━━ Data shown

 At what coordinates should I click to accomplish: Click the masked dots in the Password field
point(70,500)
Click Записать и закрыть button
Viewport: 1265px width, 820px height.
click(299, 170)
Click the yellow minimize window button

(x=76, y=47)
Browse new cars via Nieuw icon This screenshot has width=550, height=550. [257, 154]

━━━━
━━ Data shown

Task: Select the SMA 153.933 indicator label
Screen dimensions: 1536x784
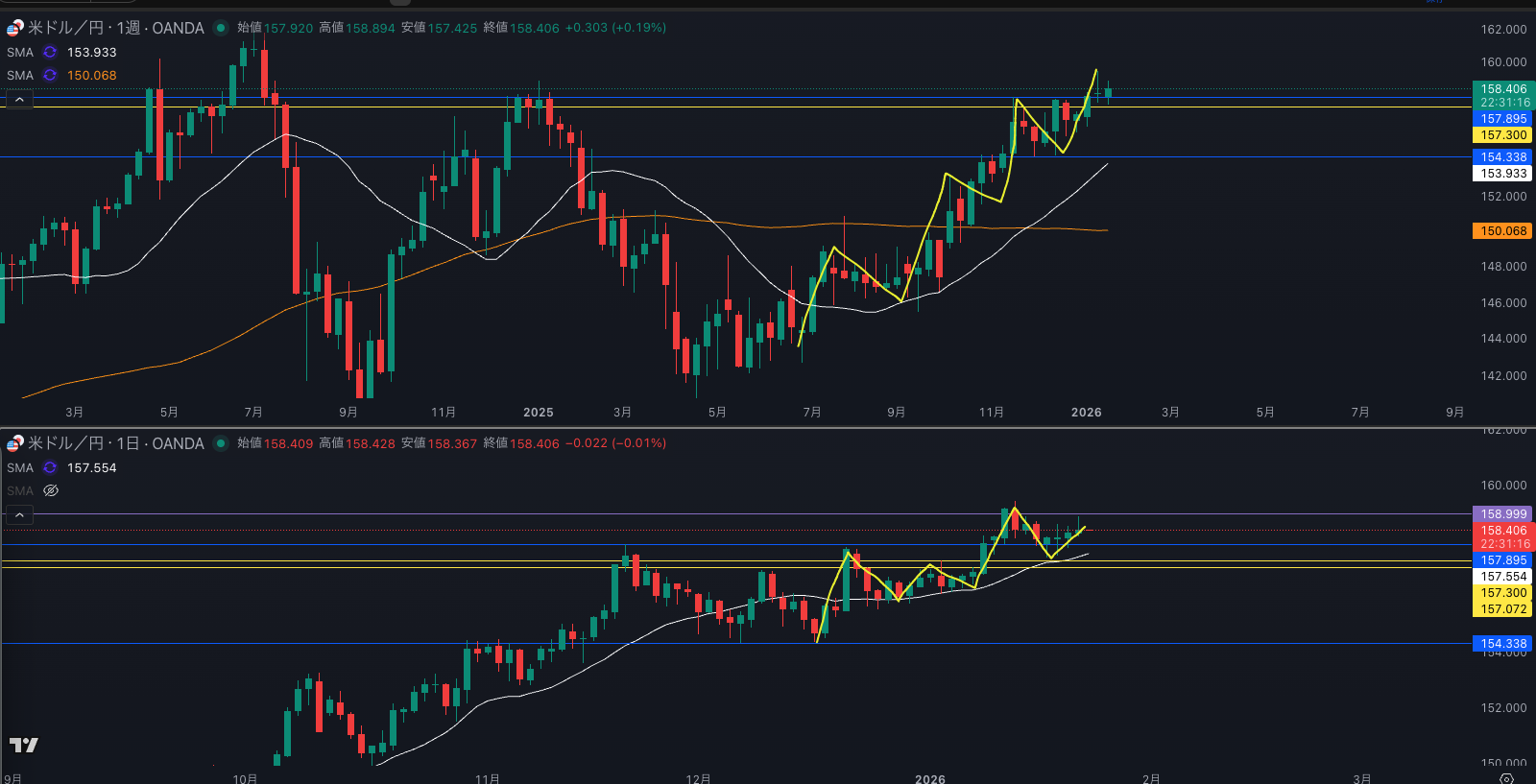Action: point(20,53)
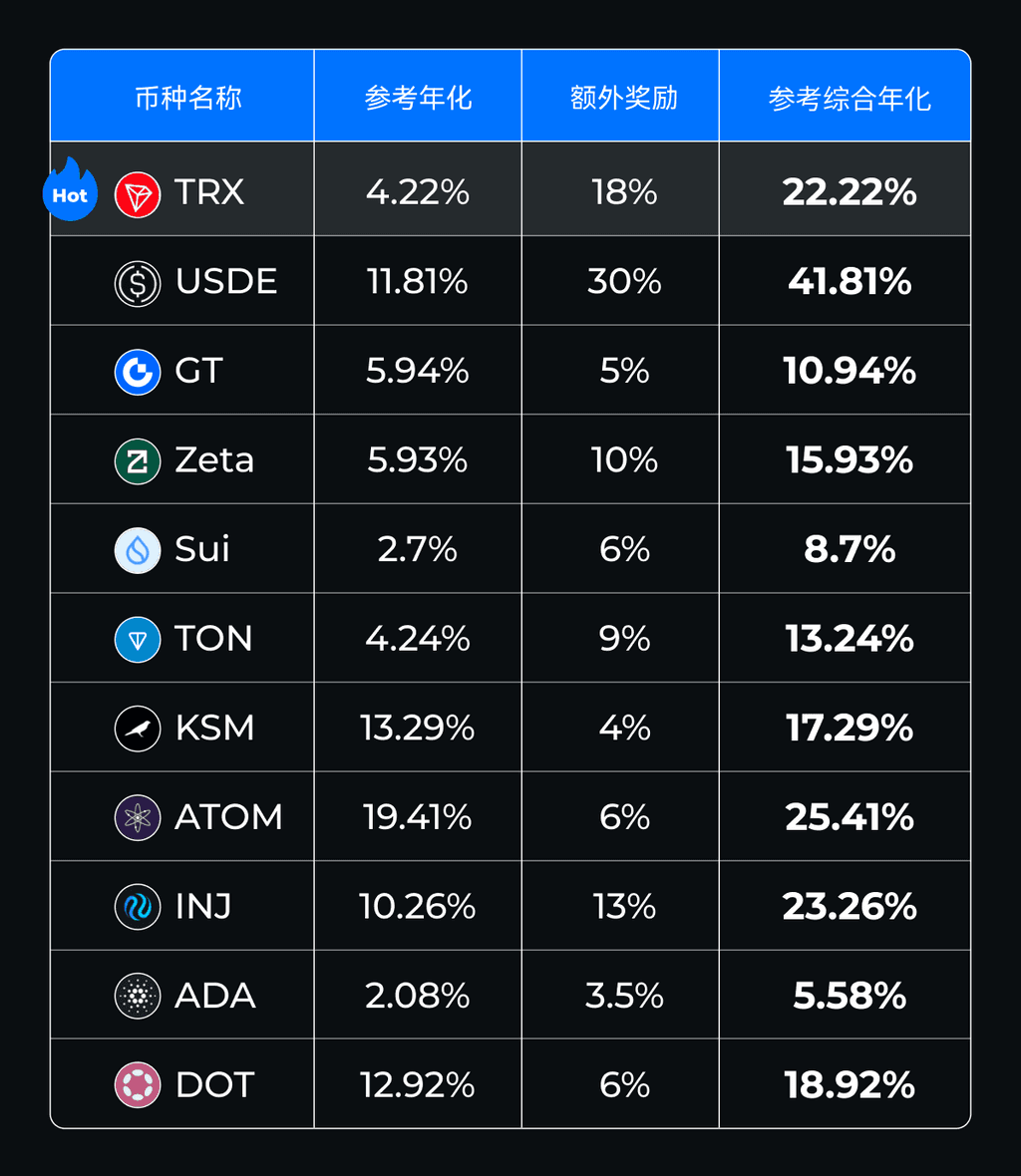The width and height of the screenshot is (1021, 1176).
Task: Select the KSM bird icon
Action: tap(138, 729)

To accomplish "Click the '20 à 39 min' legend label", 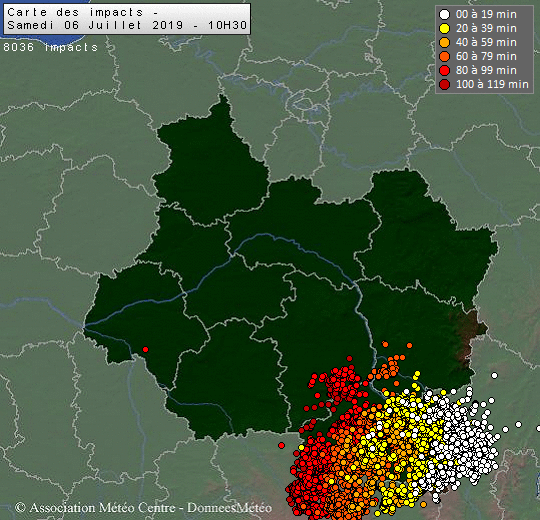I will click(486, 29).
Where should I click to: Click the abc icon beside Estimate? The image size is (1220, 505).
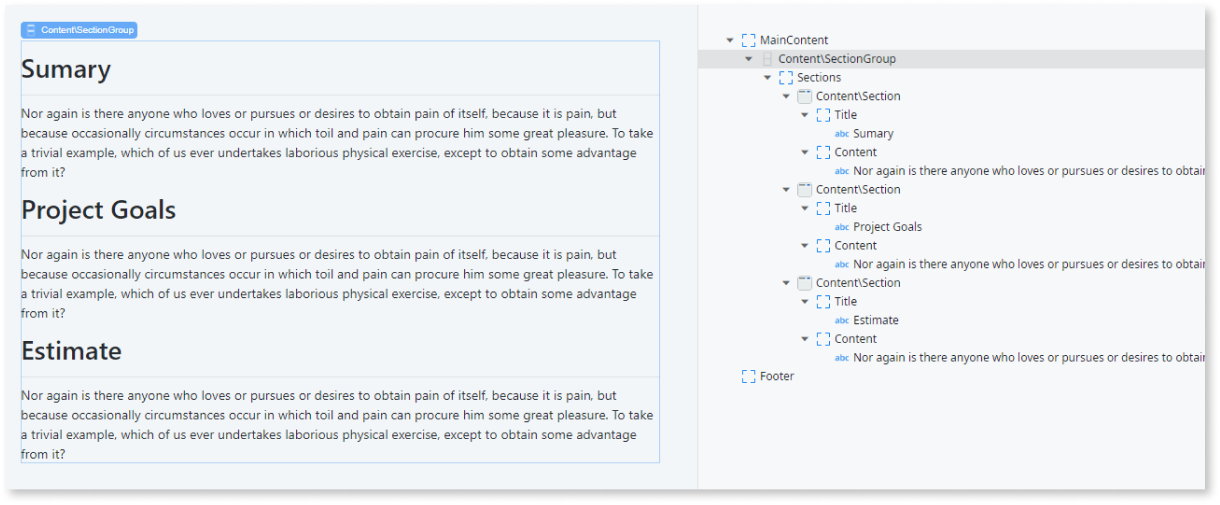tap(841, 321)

━━━━

- **Directions**:
Reproduce verbatim the lines above, from the line with "Click the yellow minimize window button" through the line with "Browse new cars".

- **Answer for this exercise**:
Click the yellow minimize window button

(x=76, y=47)
Browse new cars via Nieuw icon This screenshot has width=550, height=550. [257, 154]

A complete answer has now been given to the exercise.